Karl Marx Ville

Voilà que se termine pour moi ce joli mois de m… pluvieux et venteux, gai comme un après-midi de toussaint, dans le train poussif qui me ramène à Dresde au rythme d’un sénateur en provenance de Chemnitz. Chemnitz anciennement dénommée Karl Marx Stadt (Karl Marx Ville), ville de l’ex RDA dans laquelle se produit un charmant festival de théâtre. L’arrivée à Chemnitz en plein début d’après midi est saisissante. Personne dans la rue, de vastes places et d’immenses avenues vides. Cà et là un vieillard trottinant, courbé sous le poids du passé, un chien errant et pensif perdu sans son mur, qui ne sait où pisser, un punk blond dont la coupe d’iroquois coupe le crâne en deux hémisphères, soleil triste cherchant son horizon d’Est en Ouest et en quête d’un futur après la mort du futur. Au centre de la ville, un buste monumental de Karl Marx, seule présence qui s’affirme vraiment, une fierté verticale derrière laquelle est gravé en français dans le marbre : « prolétaires de tous pays, unissez vous ».

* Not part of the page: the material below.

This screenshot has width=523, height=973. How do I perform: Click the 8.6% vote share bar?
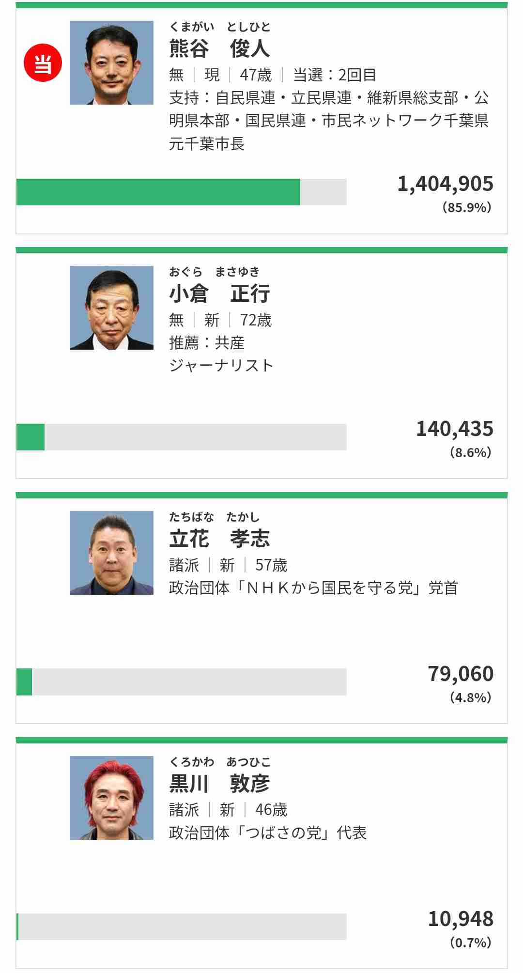(182, 437)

Au-delà du surréalisme, nous sommes ici dans l’espace métaphysique d’une peinture de Chirico. Espace vide où les statues ont pris la place des humains dans un temps arrêté. Ce n’est pas une ville, mais un immense mausolée en la mémoire d’une utopie perdue. Quelques tramways bardés de pubs que personne ne regarde, tentent en couleurs criardes d’accrocher un peu de lumière sous le sale gris du ciel. Montant par le charmant parc dénommé joliment Antifascismus Park pour aller vers le Schauspielehaus, théâtre où se produit ce festival, on croise un petit groupe de tombes coulées à l’ombre de grands arbres dans un métal vert de gris, prises d’assaut par le lierre. On y lit des patronymes français et allemands. Ce sont des soldats d’une guerre oubliée, une petite compagnie perdue pour toujours dans une nuit romantique. Mais on y croise aussi une petite foule de punks bien épinglés et bien rasés qui jouent la mort en plein cœur de la vie. La terre tremble sous l’impulsion de basses à réveiller les morts. Un festival punk s’est improvisé aux abords du festival de théâtre. Un festival des mots contre celui de l’indicible, du fracas des silences. Ici on dit et là on dit qu’il n’y a plus rien à dire. Ici l’espoir par l’éveil des histoires, et là toute l’expression de la désespérance qui gesticule après la fin annoncée de toute histoire.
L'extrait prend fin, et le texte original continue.